The other side of the bag is heat-sealed to obtain a vacuum heat insulating material. The thermal conductivity of the obtained vacuum heat insulating material is extremely low, and the heat insulating property during aging is extremely low.

Comparative Example 1 Polyvinylidene Chloride Film
(Saran UB, manufactured by Kureha Chemical Co., Ltd., 15μ) is dry-laminated on a biaxially stretched polypropylene film (thickness: 20μ) using a urethane-based adhesive (Eunoflex J3: manufactured by Sanyo Chemical Co., Ltd.), and further polyvinylidene chloride LL with surface corona treatment on the side opposite to the side where the film was laminated
DPE (manufactured by Seki-Fill Corporation: KF101: thickness 40 μm)
Was dry-laminated to obtain a laminated film.
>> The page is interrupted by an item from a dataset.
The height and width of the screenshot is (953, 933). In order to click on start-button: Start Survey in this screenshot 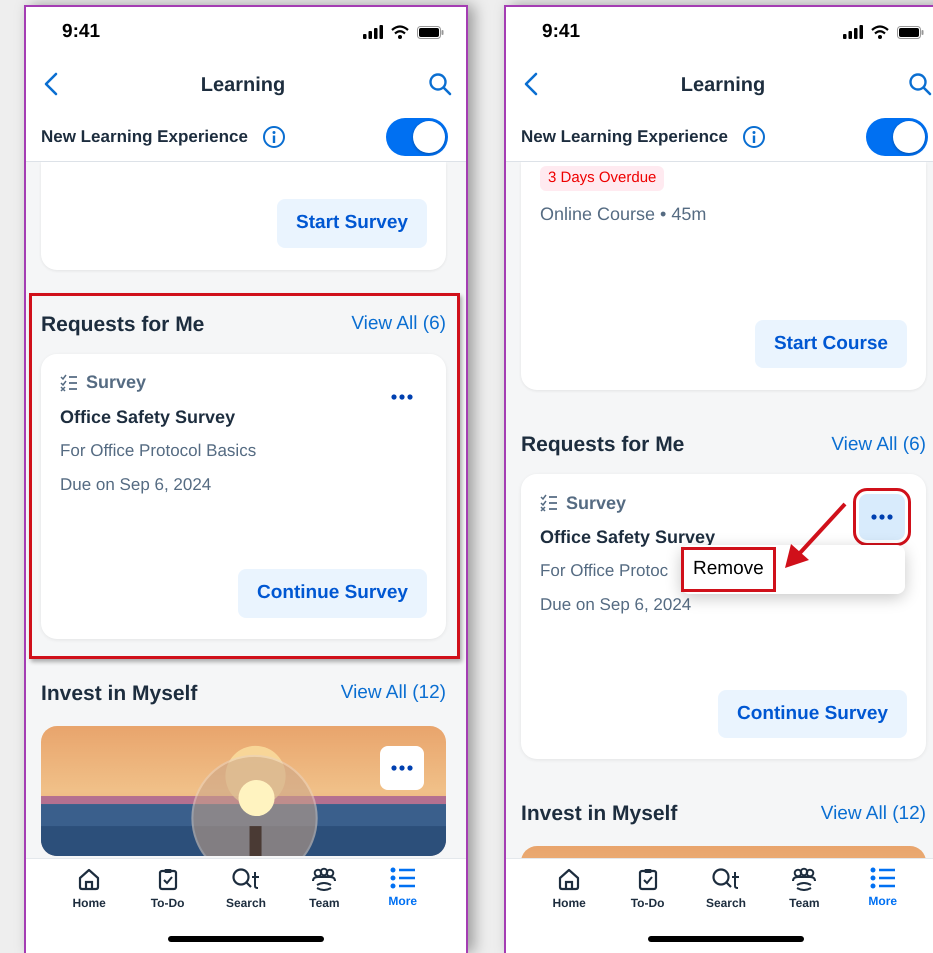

The oxygen permeability of the laminated film was measured. (Table 1)

Further, a vacuum heat insulating material can be obtained under the same conditions as in Example 1, but the heat insulating property is significantly reduced by aging.

[0073]

[Table 1]

[Brief description of the drawings]

FIG. 1 shows the X-ray diffraction peaks of an inorganic layered compound,
It is a graph which shows the relationship with the "unit thickness a" of this compound typically.
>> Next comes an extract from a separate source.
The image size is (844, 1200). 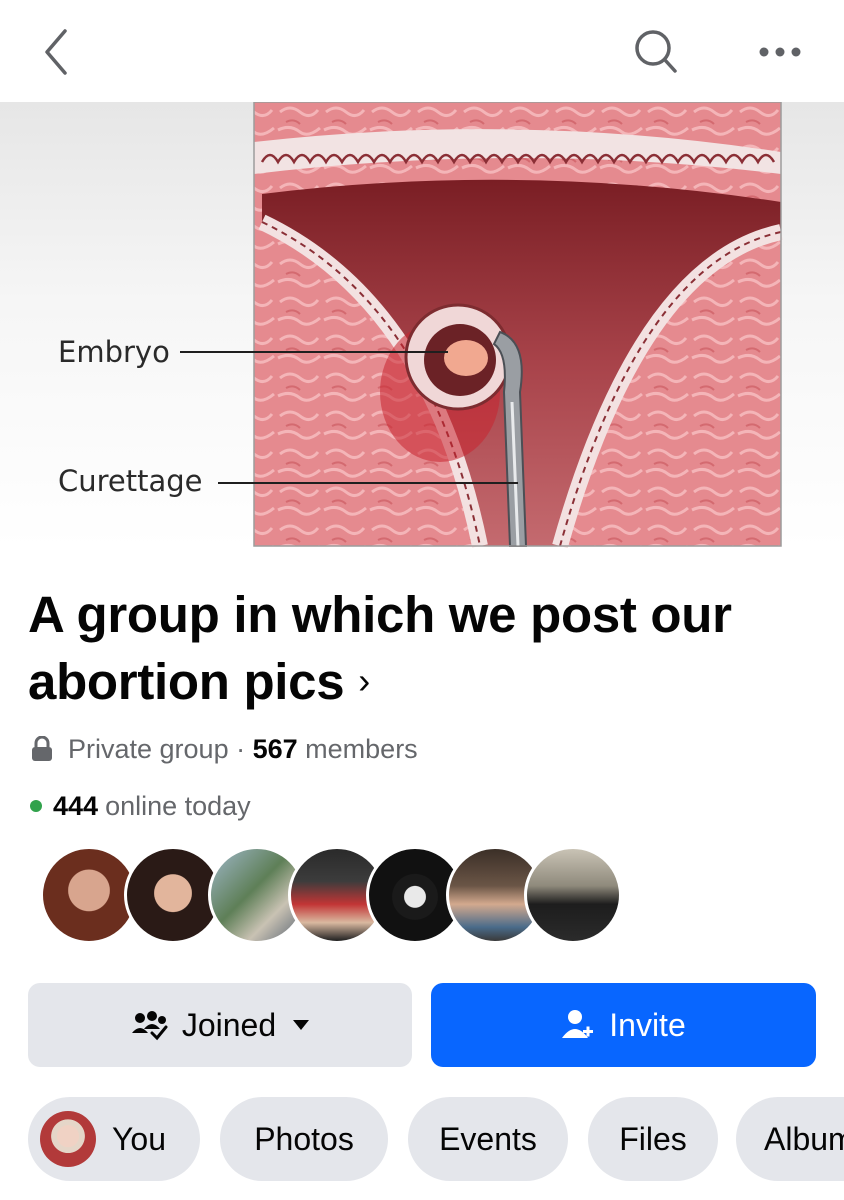 I want to click on add-person-icon, so click(x=578, y=1025).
FIG. 2 is a graph showing X of a resin composition containing an inorganic layered compound;
4 is a graph schematically showing a relationship between a line diffraction peak and “plane spacing d” of the composition.

FIG. 3 is an X-ray diffraction peak of a resin composition when a peak corresponding to “plane spacing d” overlaps a halo (or background) and is difficult to detect;
It is a graph which shows typically the relationship with the "plane spacing d" of this composition. In this figure, the area of the portion excluding the base line on the lower angle side than 2θd is set as the peak corresponding to “surface interval d”.

Claims (6)

[Claims] 1. A layer mainly comprising polyvinylidene chloride,
A vacuum heat insulating material obtained by evacuating a core material-containing hollow portion covered with a laminate having at least one gas barrier resin composition layer composed of a resin and an inorganic layered compound. 2. The temperature of the gas barrier resin composition layer at 23 ° C. and 50 ° C.
The vacuum heat insulating material according to claim 1, wherein the oxygen permeability at% RH is 0.1 cc / m ² · day · atm or less. 3. An inorganic layered compound having an aspect ratio of 50 to 5.
The vacuum heat insulating material according to claim 1 or 2, wherein 4. An inorganic layered compound having an aspect ratio of 200 to 200.
The vacuum heat insulating material according to claim 1, wherein the number is 3,000. 5. The vacuum heat insulating material according to claim 1, which is used for refrigeration or freezing. 6. The vacuum heat insulating material according to claim 1, which is used for building materials.